How to best store cheese
Cheese should ideally be kept in the upper part of the refrigerator. If possible, buy your cheese in a block, not cut or grated; that way, it will keep for longer. Always wrap up cheese before placing it in the refrigerator, so as to prevent it from becoming dry.
Blue cheeses keep best if wrapped in cling film or a closed container. This will help to prevent the mould cultures from spreading to other cheeses.
Hard and semi-hard cheeses tend to “sweat” when wrapped in cling film. Condensation can form, and mould may spread. Ideally, you should ask the supermarket to let you have an extra piece of cheese-wrapping paper in which to wrap such cheeses; or you can simply use greaseproof paper. Don’t remove the rind on cheese that you buy in a block, as this protects it against mould. If mould forms on a small part of a block of hard cheese, you should generously trim off a piece measuring about 2 to 3 cm around the mouldy part. However, if mould appears in several places, the cheese should be thrown away. In order to determine whether white spots showing on the surface of cheese are salt crystals or mould, submerge the cheese in water. Salt dissolves in water; this is not the case with mould.

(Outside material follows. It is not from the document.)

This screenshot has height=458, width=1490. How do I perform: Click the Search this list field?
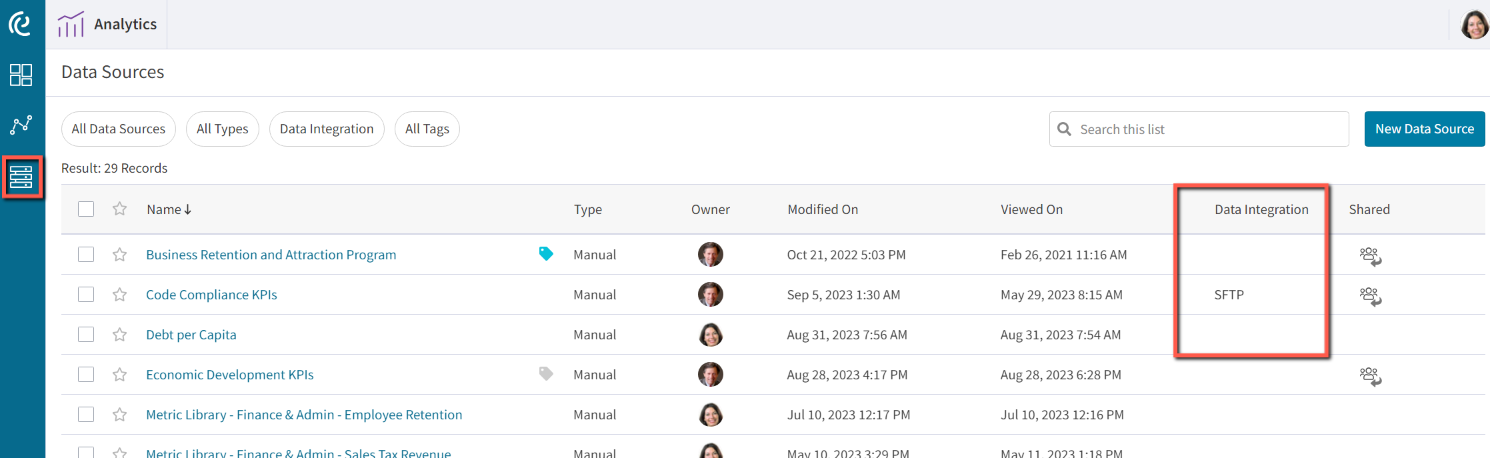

Where mould forms on cream cheese or processed cheese, it’s best to throw the entire cheese away, as the mould may spread very rapidly throughout the whole of the cheese.

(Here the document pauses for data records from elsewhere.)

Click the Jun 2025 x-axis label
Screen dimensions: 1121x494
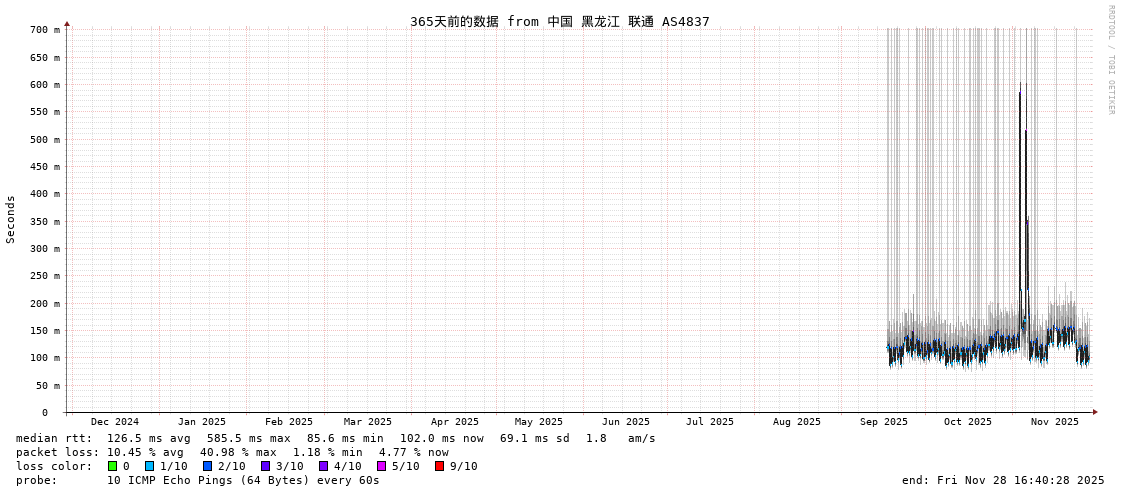(625, 422)
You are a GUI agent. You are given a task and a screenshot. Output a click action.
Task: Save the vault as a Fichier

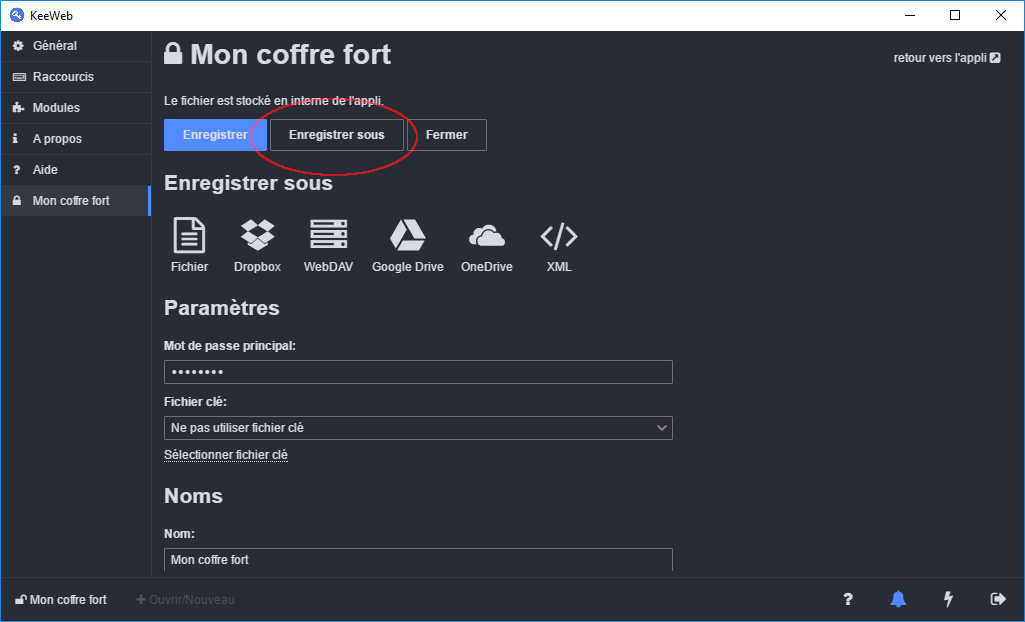click(189, 243)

Although cheese is always more tasty when fresh, certain varieties, especially hard cheese, can be frozen. Nevertheless, cheese loses some of its flavour in the freezer, and may dry out or become crumbly. That said, using frozen cheese for a gratin won’t pose any real problem. High-fat hard cheeses freeze best. The basic rule is that the more water a cheese contains, the less it is suitable for freezing.